Exploring Quantopian

There is collaboration and a Python IDE directly on the site, which is how the user interacts with their data.

Both of us are brand new to the site, so we are exploring in order of the help file.

Quick summary of the API

  • Symbols:

      symbol('goog')  # single
      symbols('goog', 'fb')  # multiple
      sid(24)  # unique ID to Quantopian -- 24 is for aapl
  • Fundamentals:

    • Available for 8000 companies, with over 670 metrics
    • Accessed using get_fundamentals with the same syntax as SQLAlchemy; returns a pandas dataframe
    • Not available during live trading, only in before_trading_start (once per day) to be stored in the context and used in the function handle_data
  • Ordering: market, limit, stop, stop limit

  • Scheduling: frequency in days, weeks, months, plus order time of day in minutes
  • Allowed modules
  • Example algorithms

Actually...

The API is so thin -- it's really just about trading -- so instead explore machine learning using existing data outside of the Quantopian environment. Also, they provide zipline, their backtest functions, as open-source code (github repo / pypi page) to test outside of the quantopian environment. Here is a how-to


In [ ]:
import numpy as np
import pandas as pd

import pandas.io.data as web
import matplotlib.pyplot as plt
%matplotlib inline
import requests
import datetime

from database import Database
db = Database()

In [ ]:
#list of fortune 500 companies ticke symbols
chicago_companies = ['ADM',  'BA',  'WGN', 'UAL', 'SHLD',
                     'MDLZ', 'ALL', 'MCD', 'EXC', 'ABT',
                     'ABBV', 'KRFT', 'ITW', 'NAV', 'CDW',
                     'RRD',  'GWW',  'DFS', 'DOV', 'MSI',
                     'TEN',  'INGR', 'NI', 'TEG', 'CF',
                     'ORI', 'USTR', 'LKQ'
                     ]

In [ ]:
url = "http://ichart.yahoo.com/table.csv?s={stock}&a={strt_month}&b={strt_day}&c={strt_year}&d={end_month}&e={end_day}&f={end_year}&g=w&ignore=.csv"
params = {"stock":'ADM', "strt_month": 1, 'strt_day':1, 'strt_year': 2010,
          "end_month": 1, "end_day": 1, "end_year": 2014}
new_url = url.format(**params)
print url.format(**params)

data_new = web.DataReader(chicago_companies, 'yahoo', datetime.datetime(2010,1,1), datetime.datetime(2014,1,1))

In [ ]:
#all Stock data is contained in 3D datastructure called a panel
data_new

In [ ]:
ADM = pd.read_csv('data/table (4).csv')
ADM.head()

In [ ]:
ADM = ADM.sort_index(by='Date')

ADM['Short'] = pd.rolling_mean(ADM['Close'], 4)
ADM['Long'] = pd.rolling_mean(ADM['Close'], 12)
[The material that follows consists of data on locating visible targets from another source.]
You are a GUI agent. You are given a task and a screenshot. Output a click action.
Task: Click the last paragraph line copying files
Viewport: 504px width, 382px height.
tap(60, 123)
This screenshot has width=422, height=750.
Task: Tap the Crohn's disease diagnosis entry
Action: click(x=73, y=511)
ADM.plot(x='Date', y=['Close', 'Long', 'Short'])

In [ ]:
buy_signals = np.where(pd.rolling_mean(ADM['Close'], 4) > pd.rolling_mean(ADM['Close'], 12), 1.0, 0.0)

Machine Learning

Scikit Learn's home page divides up the space of machine learning well, but the Mahout algorithms list has a more comprehensive list of algorithms. From both:

  • Collaborative filtering
    'because you bought these, we recommend this'
  • Classification
    'people with these characteristics, if sent a mailer, will buy something 30% of the time'
  • Clustering
    'our customers naturally fall into these groups: urban singles, guys with dogs, women 25-35 who like rap'
  • Dimension reduction
    'a preprocessing step before regression that can also identify the most significant contributors to variation'
  • Topics
    'the posts in this user group are related to either local politics, music, or sports'

The S&P 500 dataset is great for us to quickly explore regression, clustering, and principal component analysis. We can also backtest here using Quantopian's zipline library.

Regression

We can calculate our own 'Beta' by pulling the S&P 500 index values from Yahoo using Pandas and then regressing each of our components of the S&P500 with it. The NASDAQ defines Beta as the coefficient found from regressing the individual stock's returns in excess of the 90-day treasury rate on the S&P 500's returns in excess of the 90-day rate. Nasdaq cautions that Beta can change over time and that it could be different for positive and negative changes.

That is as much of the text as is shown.